(Dataset entries)
───

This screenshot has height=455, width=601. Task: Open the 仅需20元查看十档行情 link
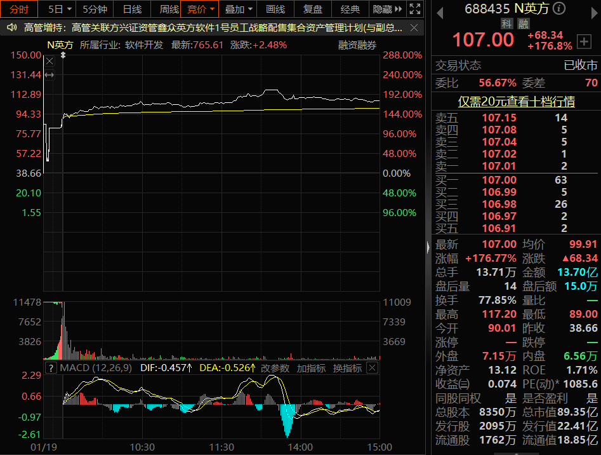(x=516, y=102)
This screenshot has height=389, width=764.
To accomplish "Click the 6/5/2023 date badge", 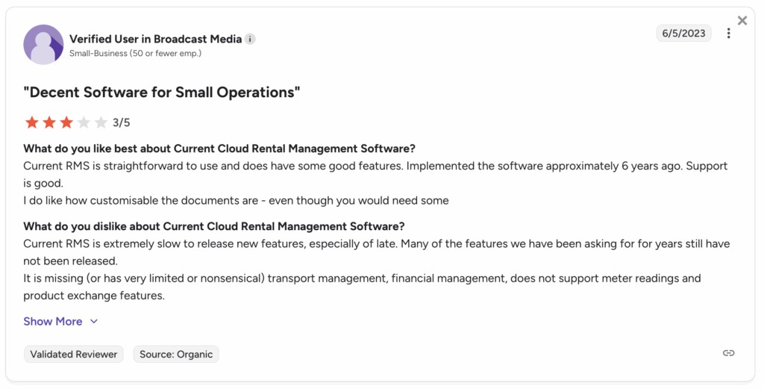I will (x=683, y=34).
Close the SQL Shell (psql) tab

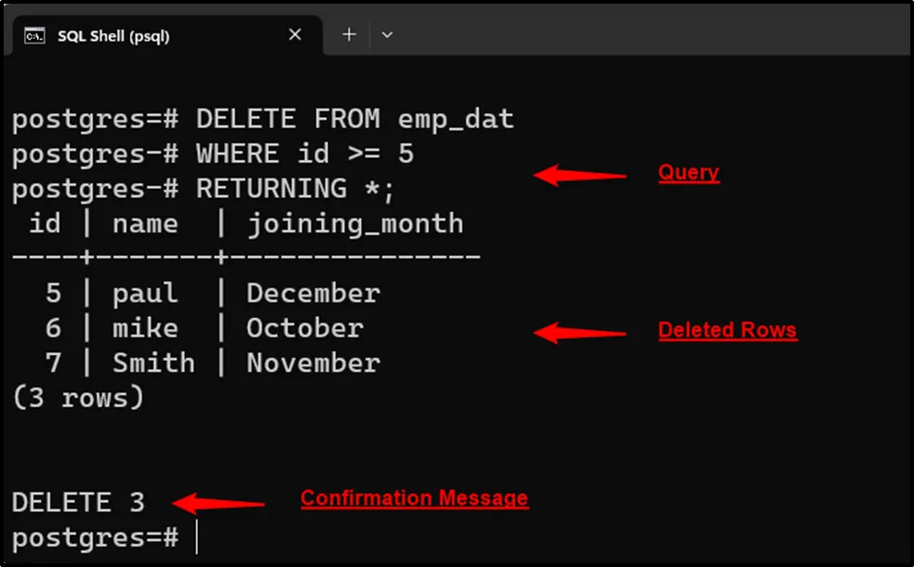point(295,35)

───

*Task statement:*
Locate each line in the data above that contains the word "height", and copy those lines.

*Response to this task:*
This screenshot has height=455, width=601. Task: Open the 仅需20元查看十档行情 link
This screenshot has height=389, width=764.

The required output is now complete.